Exercise: When you reach the line that contains "You are a GUI" in the data below, start reproducing lines exactly, and stop after the line that contains "Task: Click the".

........

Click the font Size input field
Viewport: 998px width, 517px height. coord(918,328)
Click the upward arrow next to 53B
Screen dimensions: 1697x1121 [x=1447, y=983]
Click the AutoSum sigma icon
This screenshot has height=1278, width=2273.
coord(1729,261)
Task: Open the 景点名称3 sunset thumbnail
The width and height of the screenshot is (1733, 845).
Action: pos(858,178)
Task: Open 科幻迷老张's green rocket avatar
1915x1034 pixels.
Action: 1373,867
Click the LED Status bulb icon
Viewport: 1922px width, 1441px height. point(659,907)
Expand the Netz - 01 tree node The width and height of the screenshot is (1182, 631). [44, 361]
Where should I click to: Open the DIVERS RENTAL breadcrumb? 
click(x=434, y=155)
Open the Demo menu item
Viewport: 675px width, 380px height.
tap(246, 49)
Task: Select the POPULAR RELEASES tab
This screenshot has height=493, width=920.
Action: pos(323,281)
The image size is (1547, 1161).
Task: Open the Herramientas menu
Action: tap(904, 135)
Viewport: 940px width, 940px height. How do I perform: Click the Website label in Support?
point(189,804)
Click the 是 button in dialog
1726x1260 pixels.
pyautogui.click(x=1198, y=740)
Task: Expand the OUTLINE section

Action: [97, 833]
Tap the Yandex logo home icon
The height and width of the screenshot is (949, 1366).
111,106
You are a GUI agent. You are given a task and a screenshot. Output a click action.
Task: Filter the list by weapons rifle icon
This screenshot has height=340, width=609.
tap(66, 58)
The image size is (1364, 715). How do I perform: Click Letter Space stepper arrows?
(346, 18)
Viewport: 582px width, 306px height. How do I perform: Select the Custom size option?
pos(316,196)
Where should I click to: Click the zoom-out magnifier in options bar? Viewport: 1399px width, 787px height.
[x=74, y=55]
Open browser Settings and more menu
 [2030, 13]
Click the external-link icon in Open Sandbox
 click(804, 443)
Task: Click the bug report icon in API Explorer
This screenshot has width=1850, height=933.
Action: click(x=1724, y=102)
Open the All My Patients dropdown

........

Solution for this exercise:
You are a GUI agent. You are given a task and a screenshot. Output a click action.
Task: Filter the list by weapons rifle icon
This screenshot has height=340, width=609.
tap(66, 58)
The image size is (1364, 715). How do I perform: Click Letter Space stepper arrows?
(346, 18)
Viewport: 582px width, 306px height. How do I perform: Select the Custom size option?
pos(316,196)
Where should I click to: Click the zoom-out magnifier in options bar? Viewport: 1399px width, 787px height.
[x=74, y=55]
Open browser Settings and more menu
 [2030, 13]
Click the external-link icon in Open Sandbox
 click(804, 443)
Task: Click the bug report icon in API Explorer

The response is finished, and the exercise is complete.